We'd like to thank them all for their hospitality and generosity and look forward to either returning, or returning the favour.

Central Newcastle, with Lord Earl Grey's monument:

The new castle in Newcastle (not so new anymore):

The Millenium Bridge, Baltic art gallery and music centre:

Close-up of the Millenium Bridge. It opens like an eye so that ships can pass beneath:

Newcastle-upon-Tyne:

Abbey ruins:

Newcastle-upon-Tyne - St Mary's island and light house:

Morpeth and its castle:

06 January 2007

Stockholm

We spent the first half of our Christmas holidays in Stockholm. It was extremely cold (mostly due to the wind), but no real snow to speak of. Funnily enough, the city was a ghost town - that is, until the Boxing Day sales began! Then there were big queues outside all the shops in town.

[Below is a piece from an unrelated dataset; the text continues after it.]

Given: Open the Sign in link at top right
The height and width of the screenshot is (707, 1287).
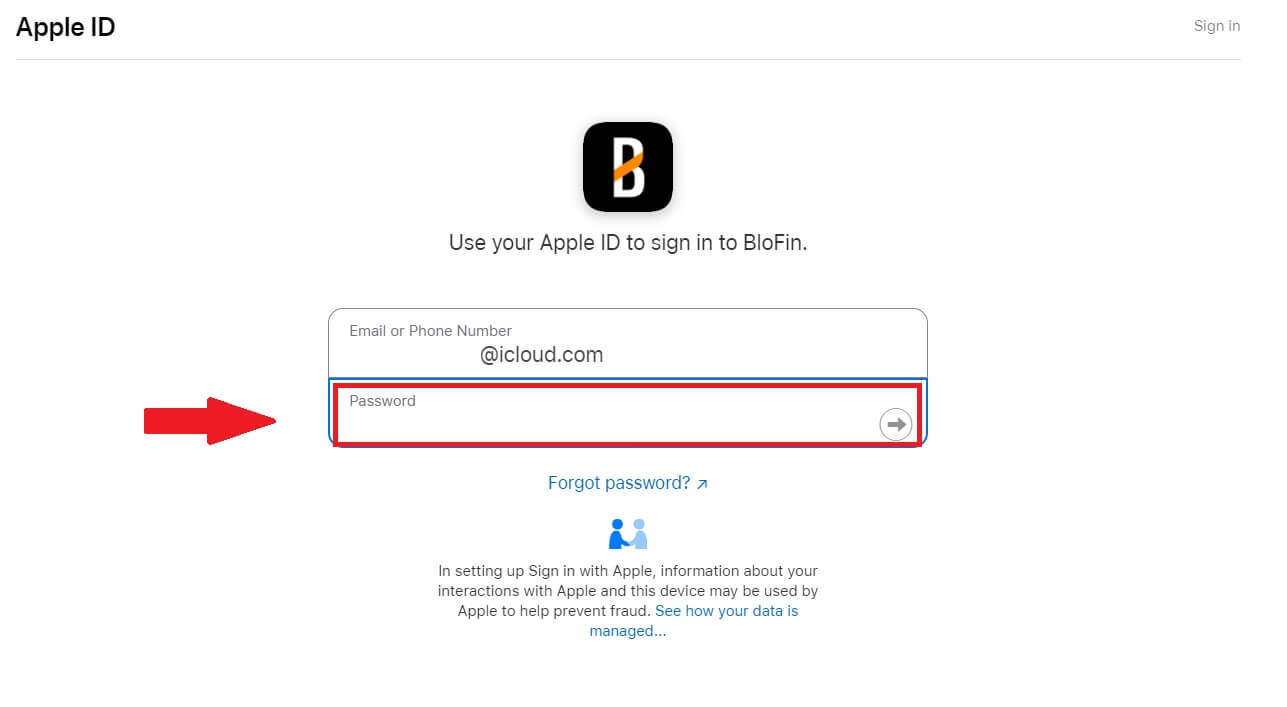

Day 1 (23 Dec): Arrived, checked into our hotel (very nice) and had a walk through Gamla Stan. This is the Old Town, and was on an island, as seems to be de rigeur in Europe. We had a great dinner at the Glenfiddich restaurant. The food was much more authentic than the name, with a great deal of pickled herring. Surprisingly yum. Our waiter had a Geordie accent, having learned his English from a Newcastle resident!

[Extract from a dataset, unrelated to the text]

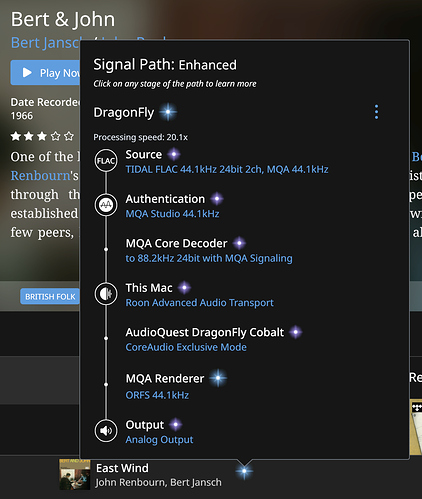This screenshot has height=499, width=422.
Task: Click the Output speaker volume icon
Action: (106, 431)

Day 2 (Dec 24): Walked through the city...

...and ended up at Gamla Stan again. Saw the guards at the Palace and had a hot chocolate at a cafe, which had been converted from a prison (where they held Gustav III's assassin).

Went to the oldest church in Stockholm, the Sankt Nikolai kyrka (Saint Nicolaus Church), most commonly known as Storkyrkan (The Great Church). Admired their nativity scene and the gorgeous 1489 wood-carved St George and the Dragon.

Watched the ceremony for the closing of the Christmas markets. Had some tasty gingerbread, and some horrible mulled wine (Glögg):

More Stockholm:

Day 3 (25 Dec): Spent Christmas day at the open-air Skansen museum, where they recreate traditional Scandinavian country living. Had good luck with the animals - saw a red squirrel, plus wolves, a fox, wolverines, reindeer, and mooses (meese?). Spent the evening watching The Lord of the Rings on telly.

Day 4 (26 Dec): More museums on Boxing Day. The Vasamuseet (houses an intact 17th Century ship)...

...and the National Museum:

Spent our last evening at the Absolut Icebar Stockholm which was actually in our hotel. Everything, including the glasses and furniture, is made out of ice. The temperature inside is -5° C!